This video provides several ideas for helping children improve their reading skills or their general readiness to begin reading.
If you think that your child or one of your students isn’t a particularly good reader, here are some ideas to help him or her overcome some of the more common reading challenges.
- Encourage her to tell stories about her experiences.
- Encourage him to tell stories about pictures in a photo album.
- Encourage her to sing songs or nursery rhymes that she knows.
- Encourage him to listen to books on tape.
- Take your child to story time at the local library.
- Ask someone else to read to your child.
- Improve your own reading skills.
How to choose a great book
- Match the interests and experiences of your child to reading material.
- Select books that are recommended.
- Read books that your child asks to have reread over and over again.
If your child often says “I don’t know”
- Ask your child to point to pictures or words that answer specific questions you ask.
- Stop before you and your child reach the end of a book and ask him to tell you the ending he would like best.
- Watch a TV show or movie based on a book. Then, read the book. Ask your child to tell you how the book and movie are the same and different.
If your child becomes restless
- It’s okay to stop reading at any point in the book.
- Come back to the book at the point you left off.
- Try a different book.
- Stop to talk about a picture to which the child is pointing.
- Hold your child’s hand in yours and write a word from a book you’ve read together.
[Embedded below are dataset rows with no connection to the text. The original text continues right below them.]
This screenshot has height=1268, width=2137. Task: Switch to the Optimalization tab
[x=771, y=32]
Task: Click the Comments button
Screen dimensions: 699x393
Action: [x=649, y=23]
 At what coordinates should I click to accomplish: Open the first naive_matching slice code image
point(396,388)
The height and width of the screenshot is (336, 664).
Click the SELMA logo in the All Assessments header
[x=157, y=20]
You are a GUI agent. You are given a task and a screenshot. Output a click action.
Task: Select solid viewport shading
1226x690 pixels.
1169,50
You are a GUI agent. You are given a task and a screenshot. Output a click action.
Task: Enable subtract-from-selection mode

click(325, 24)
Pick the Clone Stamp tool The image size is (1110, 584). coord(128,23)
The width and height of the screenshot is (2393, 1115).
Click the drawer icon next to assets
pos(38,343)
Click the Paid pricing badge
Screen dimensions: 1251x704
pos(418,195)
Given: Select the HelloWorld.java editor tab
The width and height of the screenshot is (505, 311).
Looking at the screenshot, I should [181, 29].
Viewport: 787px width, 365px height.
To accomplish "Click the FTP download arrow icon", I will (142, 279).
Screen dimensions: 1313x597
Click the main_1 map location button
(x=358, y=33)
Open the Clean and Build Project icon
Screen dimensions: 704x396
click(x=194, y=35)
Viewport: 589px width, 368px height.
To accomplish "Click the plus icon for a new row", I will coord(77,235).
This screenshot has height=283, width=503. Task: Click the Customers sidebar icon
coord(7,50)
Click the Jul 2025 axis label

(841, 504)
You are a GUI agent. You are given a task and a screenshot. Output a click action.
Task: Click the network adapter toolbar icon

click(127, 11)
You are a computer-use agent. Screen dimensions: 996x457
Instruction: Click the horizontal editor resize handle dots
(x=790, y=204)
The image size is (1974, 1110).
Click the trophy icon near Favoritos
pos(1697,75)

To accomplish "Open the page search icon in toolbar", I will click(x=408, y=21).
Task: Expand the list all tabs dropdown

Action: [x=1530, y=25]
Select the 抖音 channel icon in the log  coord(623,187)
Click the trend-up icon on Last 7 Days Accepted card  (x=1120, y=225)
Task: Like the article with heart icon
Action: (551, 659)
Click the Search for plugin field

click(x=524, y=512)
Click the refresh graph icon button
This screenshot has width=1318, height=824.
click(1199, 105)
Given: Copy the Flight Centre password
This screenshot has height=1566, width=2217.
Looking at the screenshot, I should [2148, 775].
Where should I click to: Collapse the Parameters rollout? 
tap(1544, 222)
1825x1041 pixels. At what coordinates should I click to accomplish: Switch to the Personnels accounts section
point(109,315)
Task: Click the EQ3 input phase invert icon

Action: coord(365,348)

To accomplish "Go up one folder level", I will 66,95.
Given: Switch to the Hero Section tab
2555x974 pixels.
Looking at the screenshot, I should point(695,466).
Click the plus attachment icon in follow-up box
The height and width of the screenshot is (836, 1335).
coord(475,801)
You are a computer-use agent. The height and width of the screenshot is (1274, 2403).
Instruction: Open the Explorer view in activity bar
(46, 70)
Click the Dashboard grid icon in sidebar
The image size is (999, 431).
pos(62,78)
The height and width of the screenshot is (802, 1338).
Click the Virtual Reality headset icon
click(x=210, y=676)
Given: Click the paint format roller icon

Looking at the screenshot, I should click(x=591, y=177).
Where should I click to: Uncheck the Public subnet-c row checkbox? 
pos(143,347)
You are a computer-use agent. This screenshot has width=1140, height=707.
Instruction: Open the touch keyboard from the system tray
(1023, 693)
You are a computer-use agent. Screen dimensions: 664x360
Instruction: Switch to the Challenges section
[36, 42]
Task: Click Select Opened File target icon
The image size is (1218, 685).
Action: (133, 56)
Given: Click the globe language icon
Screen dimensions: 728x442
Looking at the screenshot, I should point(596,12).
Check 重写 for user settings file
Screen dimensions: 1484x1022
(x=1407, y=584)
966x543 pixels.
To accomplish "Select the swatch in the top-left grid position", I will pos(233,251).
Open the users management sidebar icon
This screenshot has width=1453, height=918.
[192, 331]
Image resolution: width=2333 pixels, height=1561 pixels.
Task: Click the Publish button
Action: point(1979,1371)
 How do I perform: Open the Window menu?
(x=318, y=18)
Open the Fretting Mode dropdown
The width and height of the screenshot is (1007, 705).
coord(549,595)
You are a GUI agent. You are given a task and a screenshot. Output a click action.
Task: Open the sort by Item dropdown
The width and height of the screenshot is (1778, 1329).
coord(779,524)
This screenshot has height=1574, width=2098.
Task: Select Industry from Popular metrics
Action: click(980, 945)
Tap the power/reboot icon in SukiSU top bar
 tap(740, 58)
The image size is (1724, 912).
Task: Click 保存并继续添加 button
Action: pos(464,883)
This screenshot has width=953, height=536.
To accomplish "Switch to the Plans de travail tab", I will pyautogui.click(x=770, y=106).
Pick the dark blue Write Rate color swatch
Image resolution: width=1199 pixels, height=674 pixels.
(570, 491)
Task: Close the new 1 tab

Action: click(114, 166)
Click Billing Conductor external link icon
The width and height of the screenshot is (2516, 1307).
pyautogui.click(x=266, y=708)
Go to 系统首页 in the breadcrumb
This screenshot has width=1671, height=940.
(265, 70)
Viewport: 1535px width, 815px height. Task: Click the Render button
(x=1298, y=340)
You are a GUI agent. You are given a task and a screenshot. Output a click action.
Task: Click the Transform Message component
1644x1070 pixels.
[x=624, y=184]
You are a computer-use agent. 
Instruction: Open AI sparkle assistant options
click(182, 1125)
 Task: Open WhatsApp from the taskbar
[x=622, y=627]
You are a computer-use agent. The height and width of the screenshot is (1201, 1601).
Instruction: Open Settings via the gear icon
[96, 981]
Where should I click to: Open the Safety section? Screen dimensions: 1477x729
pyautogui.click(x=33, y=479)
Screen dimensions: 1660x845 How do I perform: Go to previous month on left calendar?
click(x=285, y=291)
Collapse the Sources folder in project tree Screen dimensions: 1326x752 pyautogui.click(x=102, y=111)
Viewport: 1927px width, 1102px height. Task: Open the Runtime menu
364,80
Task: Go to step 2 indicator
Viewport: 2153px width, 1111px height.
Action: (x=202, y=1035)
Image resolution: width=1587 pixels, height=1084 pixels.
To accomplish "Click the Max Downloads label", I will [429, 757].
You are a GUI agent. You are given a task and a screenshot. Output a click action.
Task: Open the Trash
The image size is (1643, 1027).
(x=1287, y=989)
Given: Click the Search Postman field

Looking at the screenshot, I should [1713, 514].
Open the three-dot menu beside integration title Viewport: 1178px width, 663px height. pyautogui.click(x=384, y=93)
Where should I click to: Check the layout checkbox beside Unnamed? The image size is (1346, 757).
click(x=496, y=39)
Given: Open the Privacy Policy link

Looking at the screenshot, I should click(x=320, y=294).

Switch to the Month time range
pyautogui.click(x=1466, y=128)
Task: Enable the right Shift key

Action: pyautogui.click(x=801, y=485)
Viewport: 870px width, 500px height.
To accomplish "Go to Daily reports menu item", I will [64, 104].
- Encourage your child to “read” along with you as you point to the words.
You don’t feel like you have enough time
- Snuggle while you read.
- Think about how you feel while you read to your child.
- Think about how your child feels when you read to him.
- Think about the reasons that it might be hard to find time to read each day.
- Find ways to make more time in the day to read to your child.
- Ask yourself how you would rate reading with your child.